Material supplied: Begin

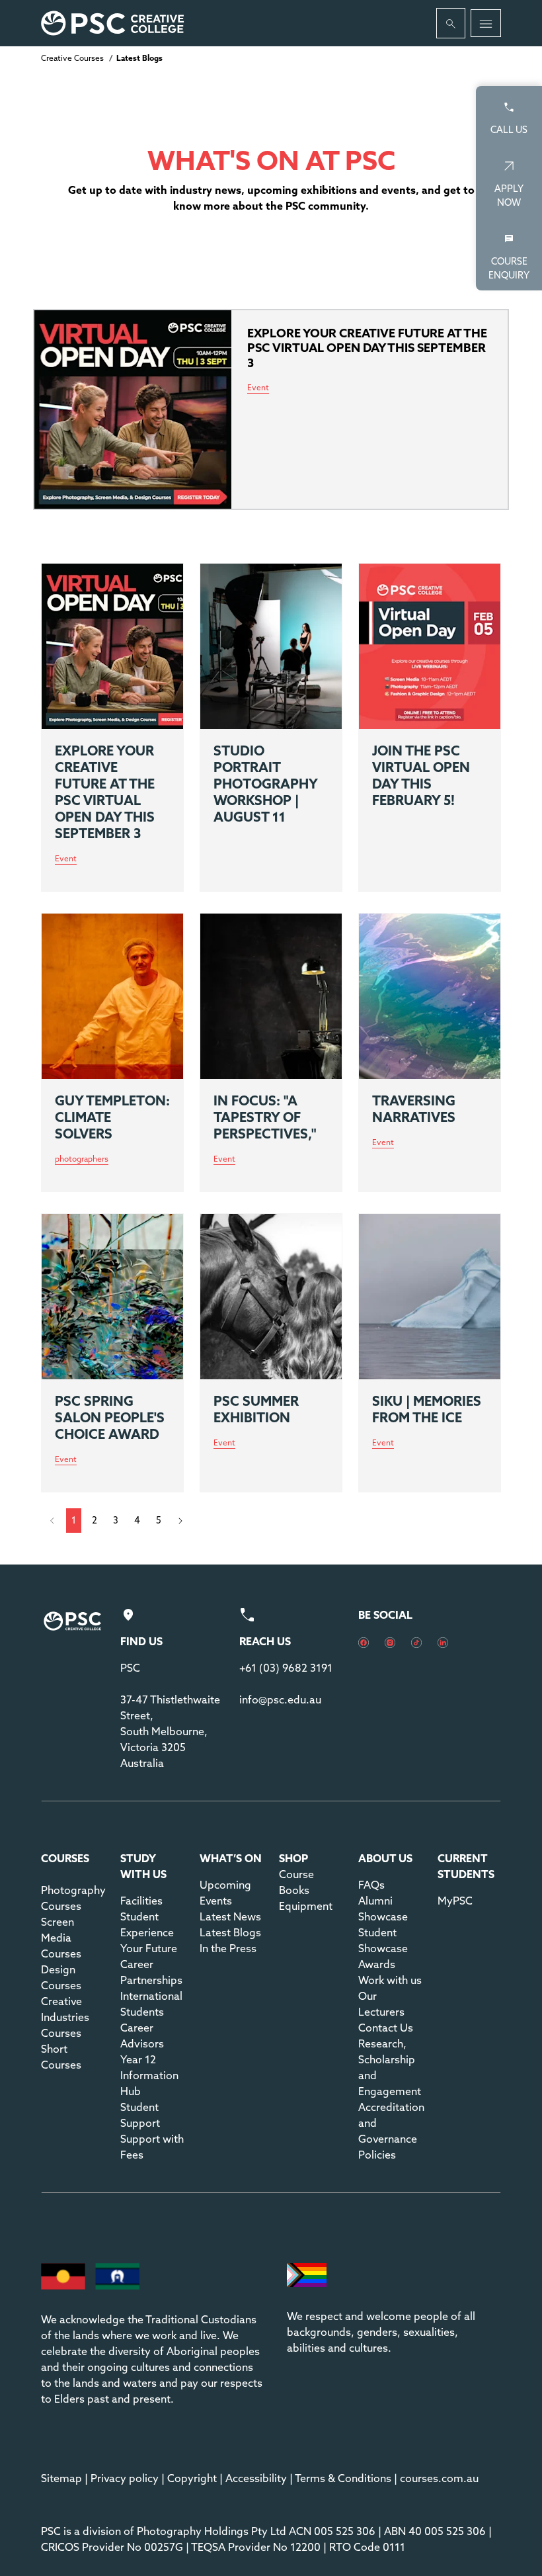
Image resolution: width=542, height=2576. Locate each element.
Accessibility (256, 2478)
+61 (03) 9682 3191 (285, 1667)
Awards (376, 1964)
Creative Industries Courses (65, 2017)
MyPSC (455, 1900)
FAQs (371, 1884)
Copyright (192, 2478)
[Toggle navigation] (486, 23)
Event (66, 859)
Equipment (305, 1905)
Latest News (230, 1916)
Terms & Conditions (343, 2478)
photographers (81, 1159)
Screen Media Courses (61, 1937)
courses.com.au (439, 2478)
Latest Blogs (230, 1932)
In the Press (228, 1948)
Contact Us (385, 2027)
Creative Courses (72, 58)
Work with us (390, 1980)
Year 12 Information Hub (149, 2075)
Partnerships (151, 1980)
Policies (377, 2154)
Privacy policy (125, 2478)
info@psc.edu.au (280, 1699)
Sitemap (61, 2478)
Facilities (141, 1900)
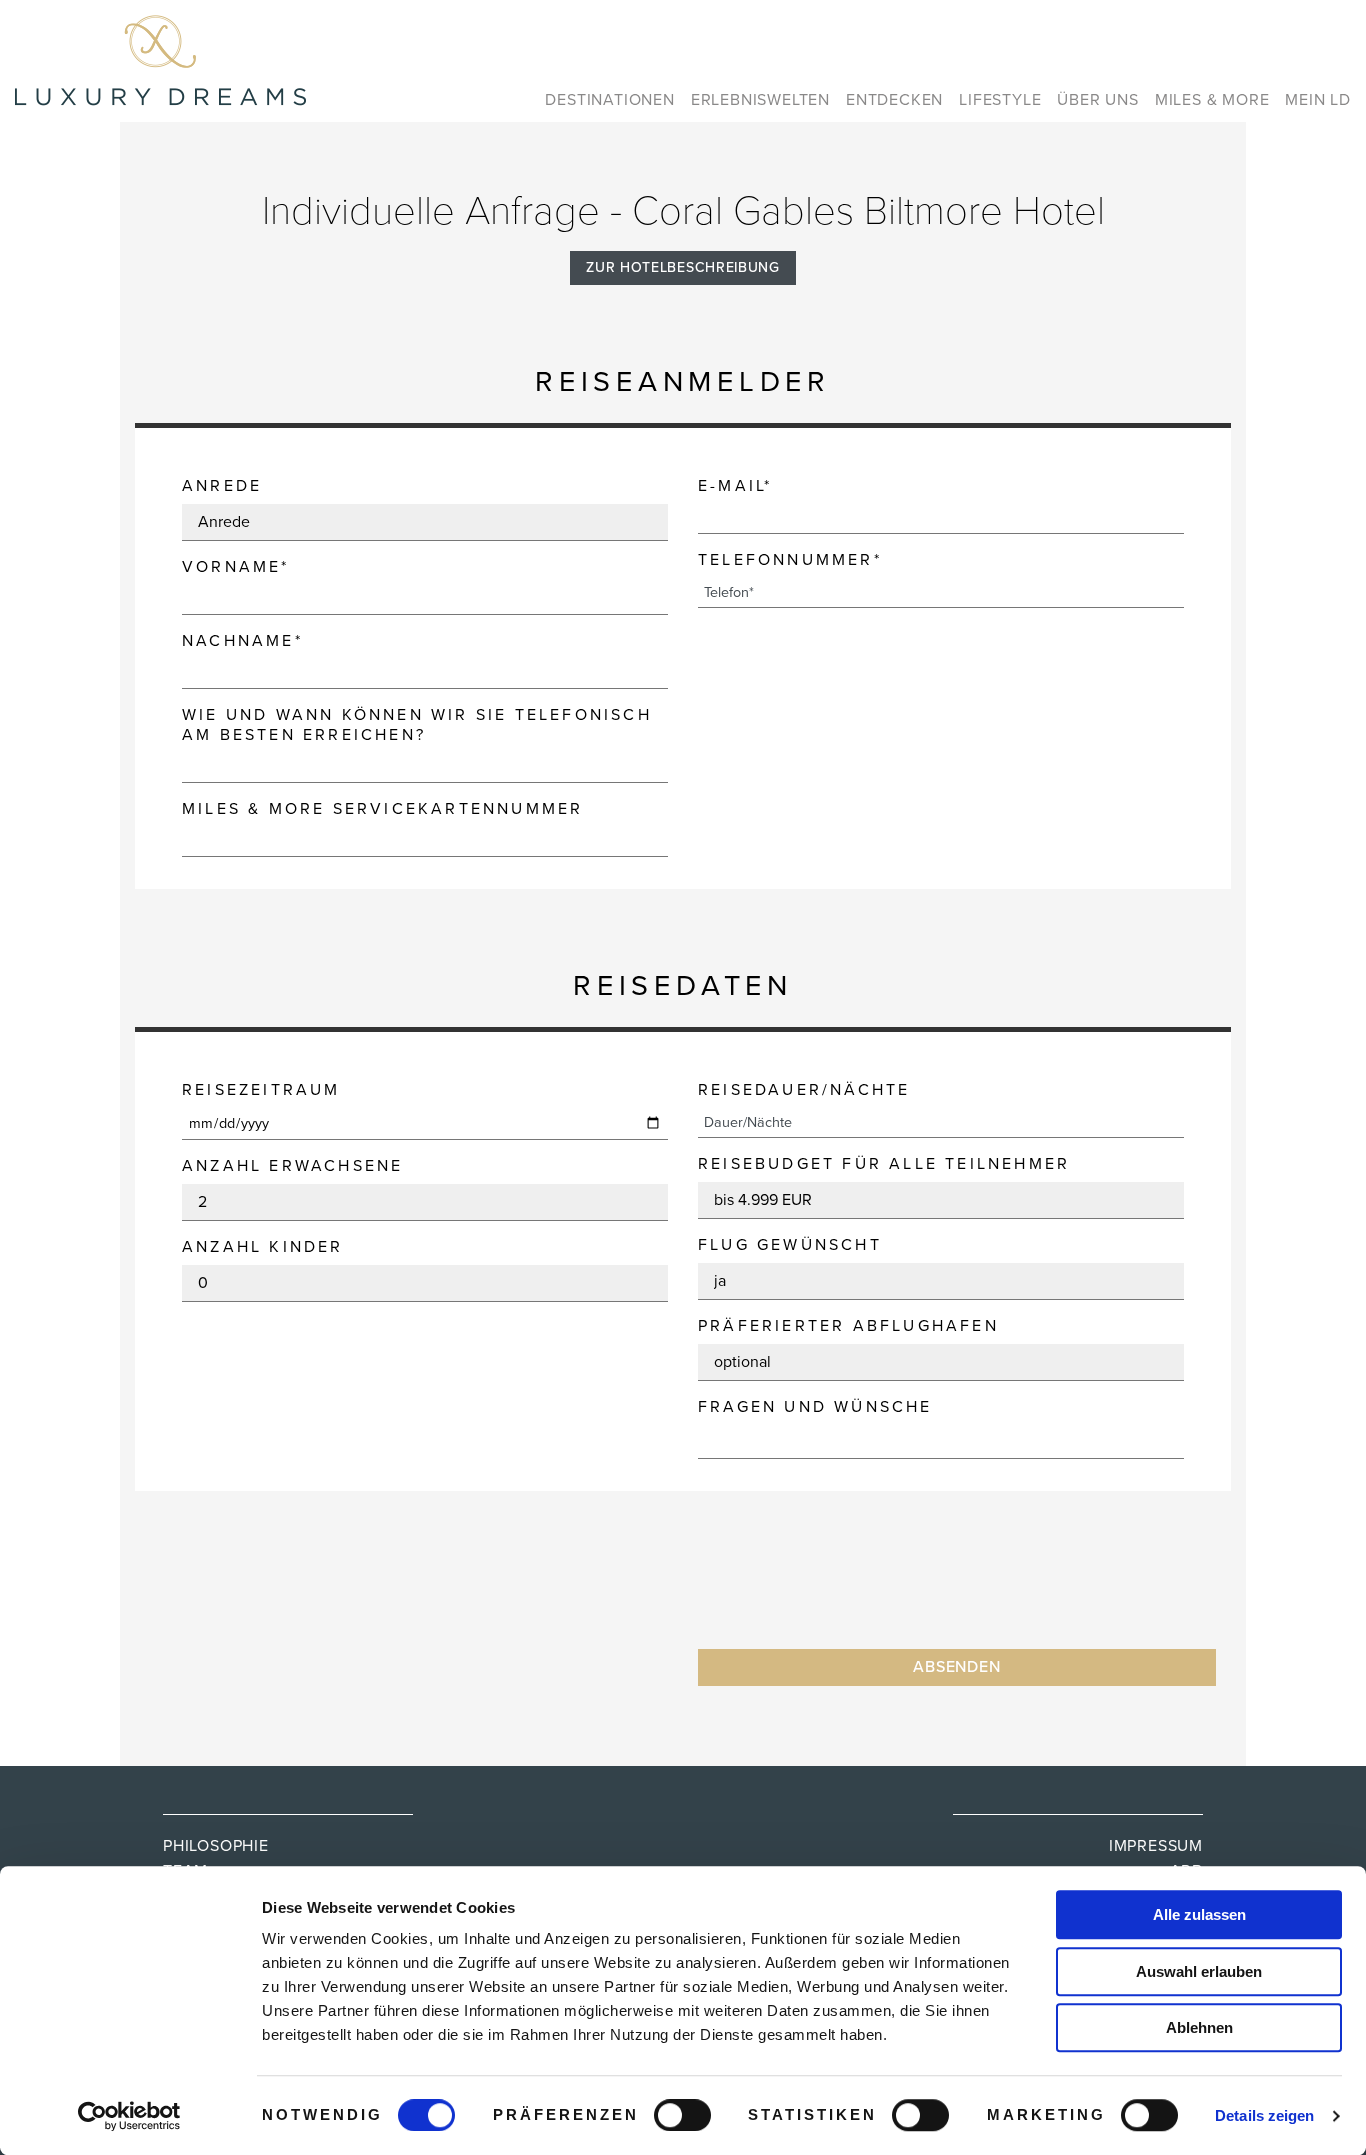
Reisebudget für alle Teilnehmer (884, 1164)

Material supplied: End

**Action item:**
Output every entry exactly as given; pictures are not part of the copy.

**Exercise response:**
Image resolution: width=542, height=2576. Locate each element.
Accessibility (256, 2478)
+61 (03) 9682 3191 (285, 1667)
Awards (376, 1964)
Creative Industries Courses (65, 2017)
MyPSC (455, 1900)
FAQs (371, 1884)
Copyright (192, 2478)
[Toggle navigation] (486, 23)
Event (66, 859)
Equipment (305, 1905)
Latest News (230, 1916)
Terms & Conditions (343, 2478)
photographers (81, 1159)
Screen Media Courses (61, 1937)
courses.com.au (439, 2478)
Latest Blogs (230, 1932)
In the Press (228, 1948)
Contact Us (385, 2027)
Creative Courses (72, 58)
Work with us (390, 1980)
Year 12 Information Hub (149, 2075)
Partnerships (151, 1980)
Policies (377, 2154)
Privacy policy (125, 2478)
info@psc.edu.au (280, 1699)
Sitemap (61, 2478)
Facilities (141, 1900)
Reisebudget für alle Teilnehmer (884, 1164)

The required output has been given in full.